Most radiologists do not think twice about doing studies requested by clinicians on patients who refer themselves for an annual physical, whether it be a "routine" chest radiograph, a CT scan of the abdomen for vague pain, or an excretory urogram after some RBCs are found in the routine urinalysis. Should we refuse to consider studying patients who self-refer to us directly for CT or any other form of imaging?
Tellingly, it was the Wall Street Journal, and not a medical journal, that raised the awareness for the potential use of whole-body CT scanning as a health screening tool. A front-page article titled "Using the CT Scan as a Check-Up Device" [1] cited the experience of a few pioneering physicians such as Kenneth Cooper (Cooper Clinic, Dallas, TX) and Harvey Eisenberg (Newport Beach, CA) who were applying CT scanning to "preventative medicine" [sic] programs. The article went on to quote Ronald R. Blanck, Surgeon General of the Army: "It is the next generation of medicine," suggesting the Army hoped to gain sufficient funding to cover full-body scans for all its troops. The article also discussed the controversy beginning to emerge around this concept and the emergence of consumerism in health care.
Eisenbergs appearance on The Oprah Winfrey Show heralded the new age of entrepreneurial CT screening centers and helped fuel the growth of self-referral by healthy individuals for such CT studies. A combination of societal, economic, and scientific factors have converged to expand this phenomenon. A major factor is the growing "boomer" population and its associated preoccupation with life span prolongation and wellness. The increased standard of living and the ready access of this generation to medical information through the Internet and other mass media have produced a sense of medical self-empowerment. At the same time, mainstream medicine has pushed patients toward more self-reliance and thus has allowed itself to become consumer-driven. The general perception of many consumers is that the payor-physician culture is excessively paternalistic. It strictly controls the practice of medicine and patient referral pathways. Partly because of greater demand, access to physicians has become increasingly restricted, particularly in the managed care setting. More and more patients, including those in managed care systems, distrust health care providers and sense the aim of the system is managing cost, not care. More are willing to become payers, as well as consumers (the two categories being inseparable in most other industries), as evidenced by significant numbers of individuals in health maintenance organizations who refer themselves for screening CT.
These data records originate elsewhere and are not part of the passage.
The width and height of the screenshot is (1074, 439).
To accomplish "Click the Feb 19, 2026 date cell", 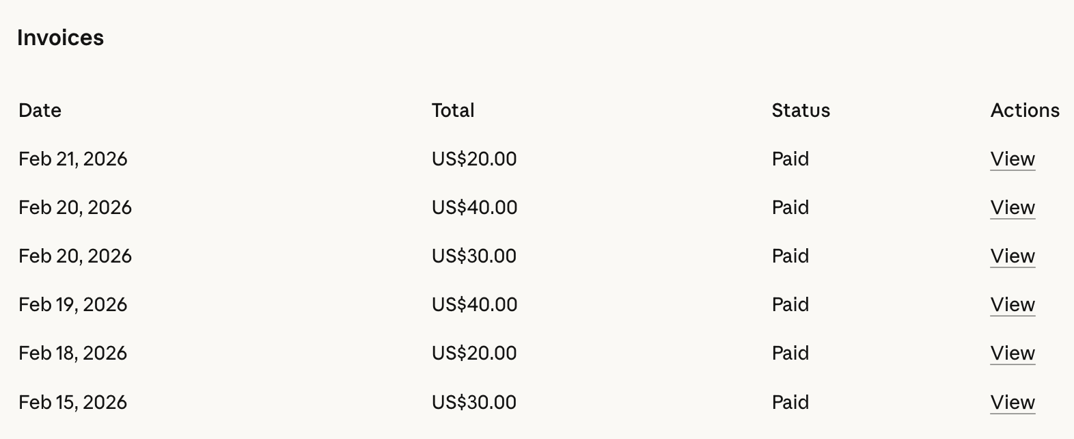I will pyautogui.click(x=73, y=304).
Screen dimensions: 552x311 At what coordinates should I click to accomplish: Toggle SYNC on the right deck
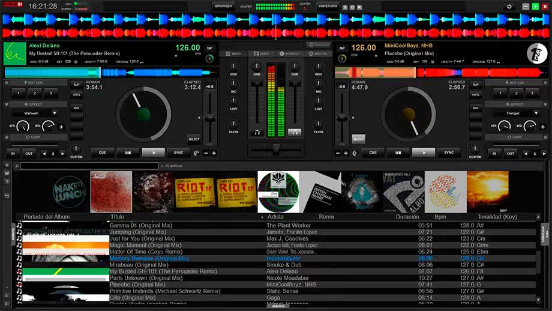click(449, 152)
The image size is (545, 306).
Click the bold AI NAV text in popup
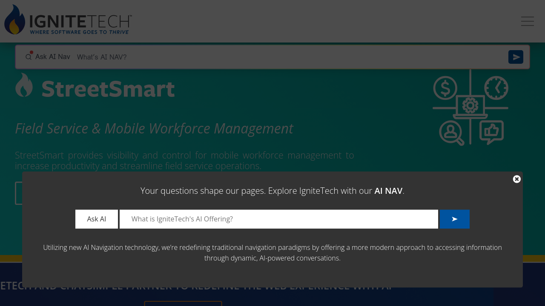pos(388,191)

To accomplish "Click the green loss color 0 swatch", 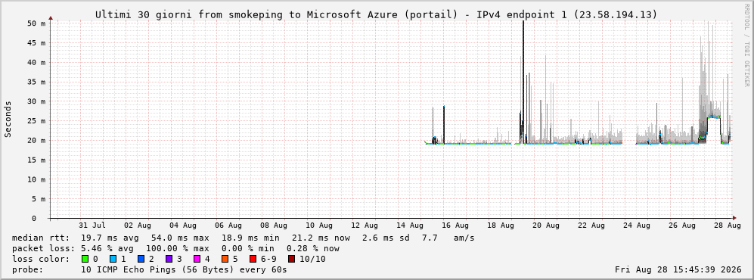I will [85, 260].
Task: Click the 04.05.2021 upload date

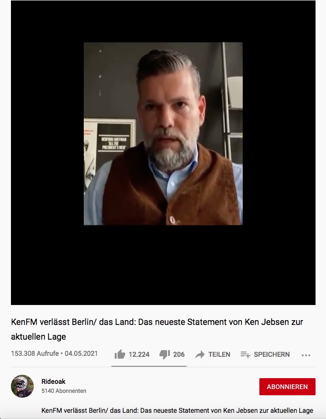Action: pos(81,353)

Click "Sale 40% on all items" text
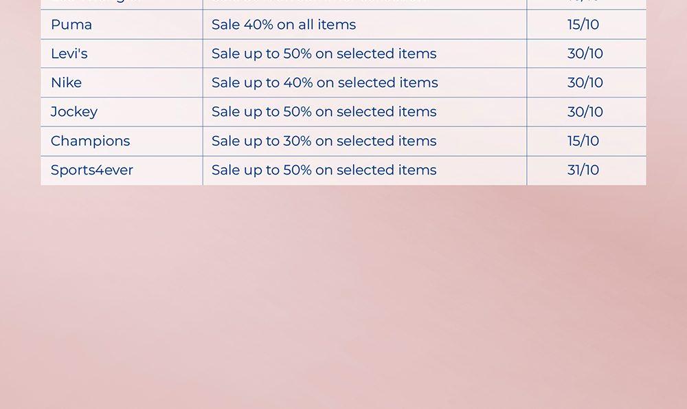coord(284,25)
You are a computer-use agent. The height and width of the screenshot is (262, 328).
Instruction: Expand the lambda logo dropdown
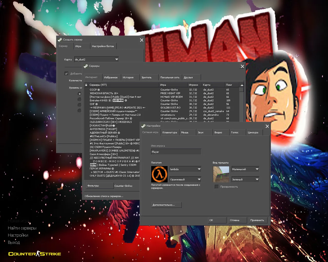point(199,169)
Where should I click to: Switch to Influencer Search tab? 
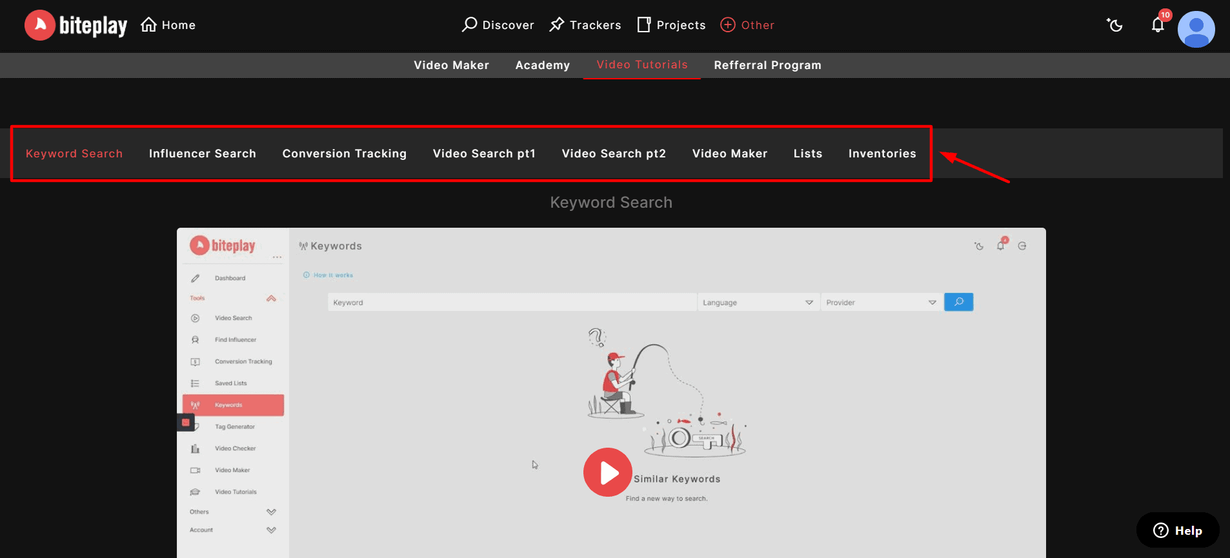tap(202, 154)
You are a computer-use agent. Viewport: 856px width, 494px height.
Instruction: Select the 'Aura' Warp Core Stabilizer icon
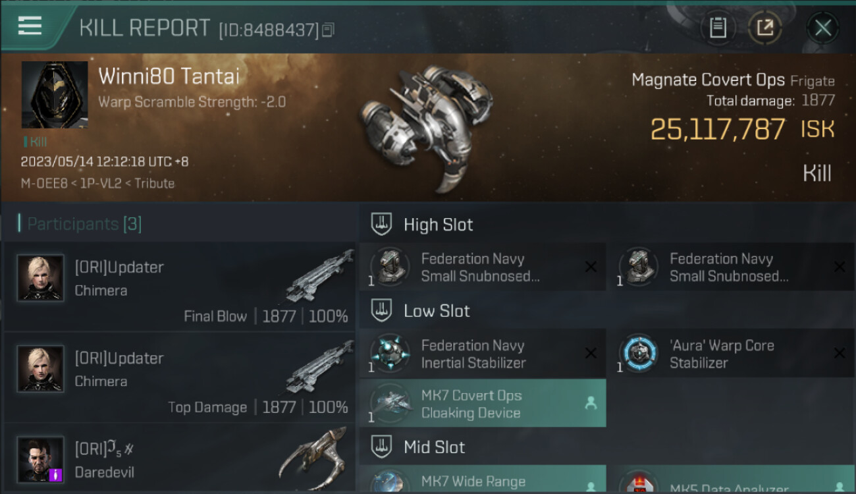pos(639,354)
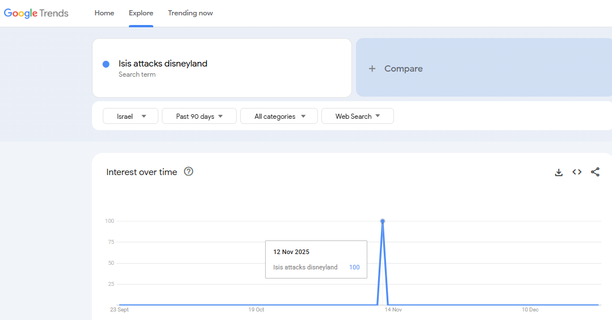Click the peak data point on chart
This screenshot has width=612, height=320.
coord(383,221)
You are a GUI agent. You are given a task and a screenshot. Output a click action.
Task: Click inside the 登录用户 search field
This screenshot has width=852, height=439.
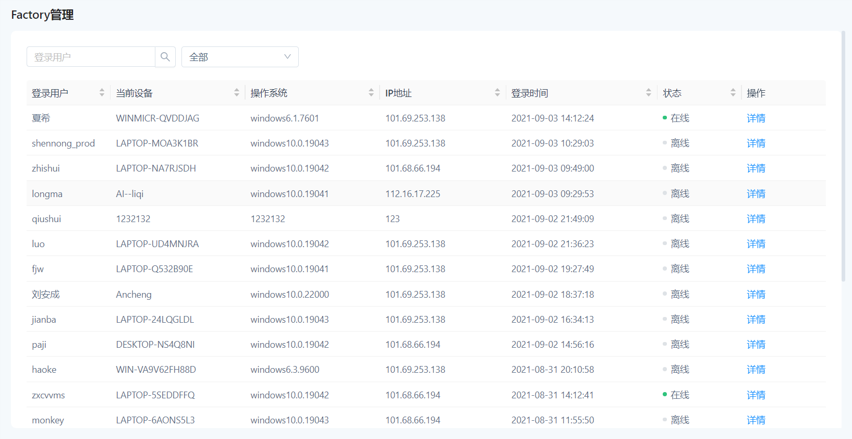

Individuals are already accustomed to periodic screening. Self-referral for mammog-raphy has been condoned and actively recommended by consensus medical opinion, despite some continuing debate as to its value. Lay individuals and many physicians have been inculcated with the notion of "an ounce of prevention..." and do not look for double-blinded studies for validation. Recommendations for routine colonoscopy or sigmoidoscopy and other screening for co-lorectal cancer, Pap smear screening, prostate-specific antigen testing, blood tests for cholesterol and glucose levels, periodic blood pressure measurements, are all part of common medical practice and its recommendations to the general public.